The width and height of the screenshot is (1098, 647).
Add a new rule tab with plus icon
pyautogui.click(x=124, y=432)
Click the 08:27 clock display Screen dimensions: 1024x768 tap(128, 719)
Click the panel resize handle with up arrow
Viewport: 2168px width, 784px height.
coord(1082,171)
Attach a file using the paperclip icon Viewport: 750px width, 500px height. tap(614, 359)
...
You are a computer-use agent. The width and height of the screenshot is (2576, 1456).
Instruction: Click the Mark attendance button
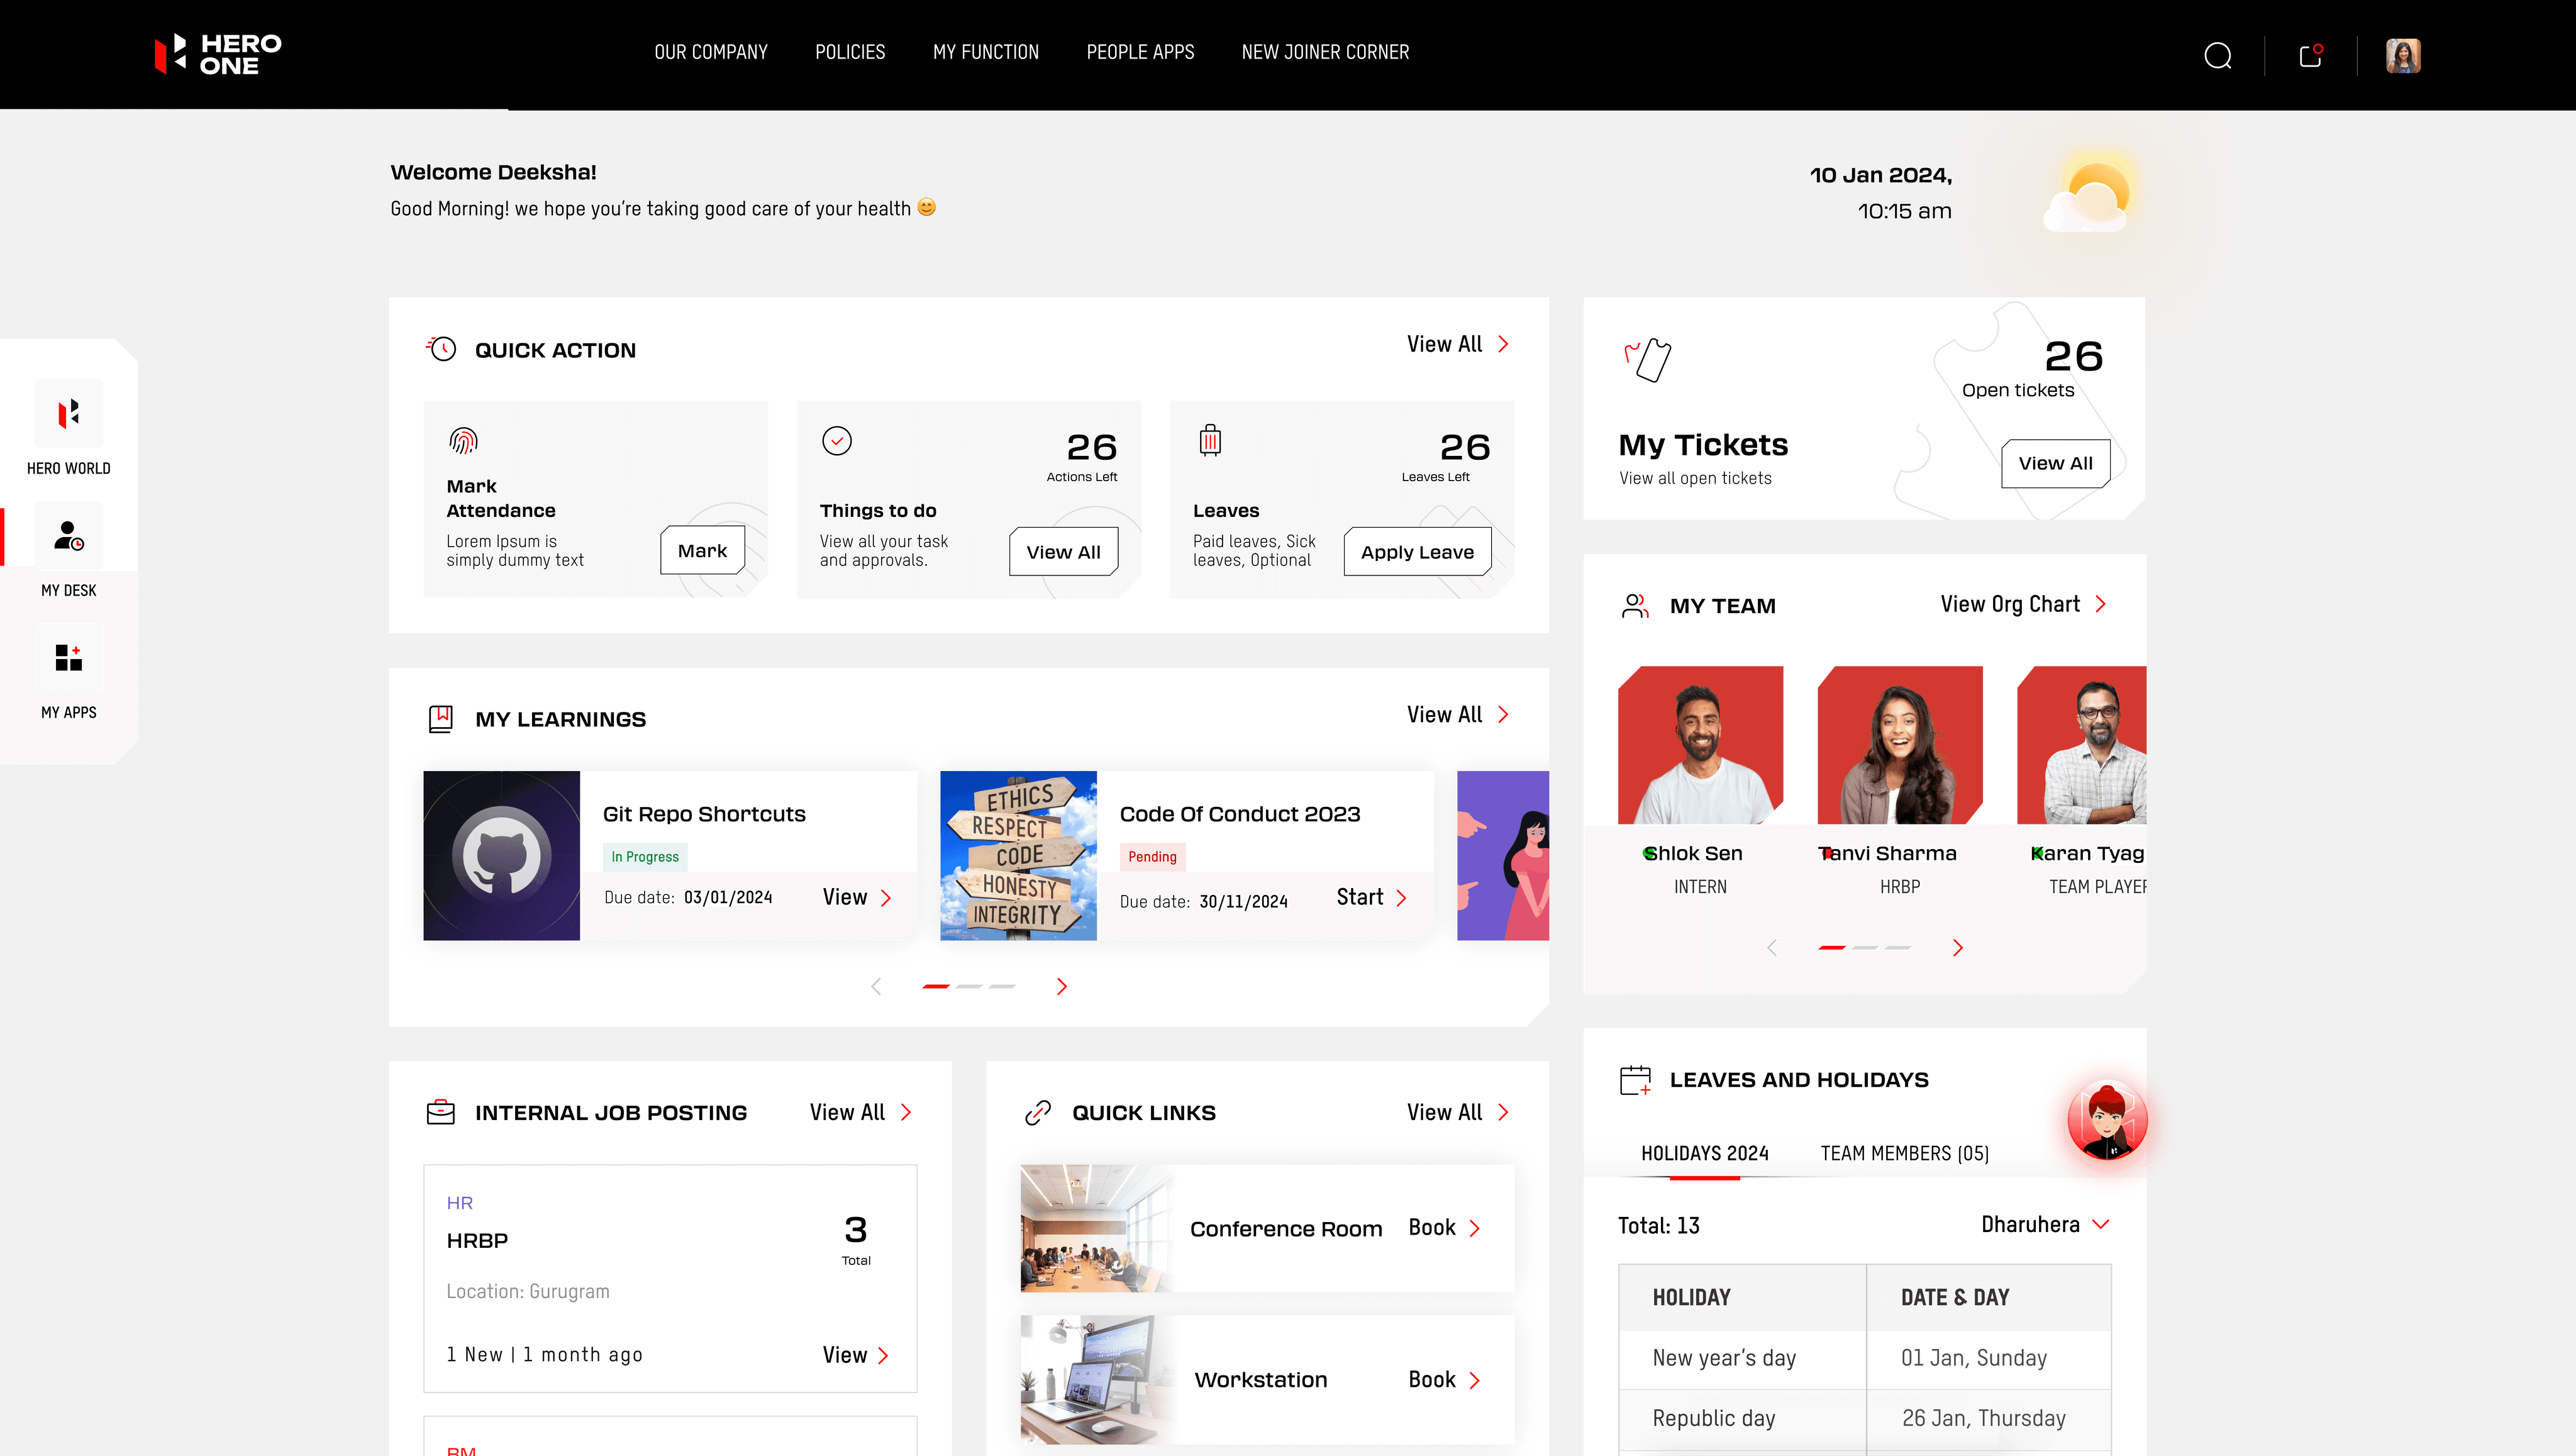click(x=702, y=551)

» Aim
Render the data from the line containing "You are a computer-use" up to and including the line containing "click(x=702, y=551)" as a numbered list, skipping blank lines. Leave the pictures out of your answer.

» Answer to this problem
1. You are a computer-use agent. The width and height of the screenshot is (2576, 1456).
2. Instruction: Click the Mark attendance button
3. click(x=702, y=551)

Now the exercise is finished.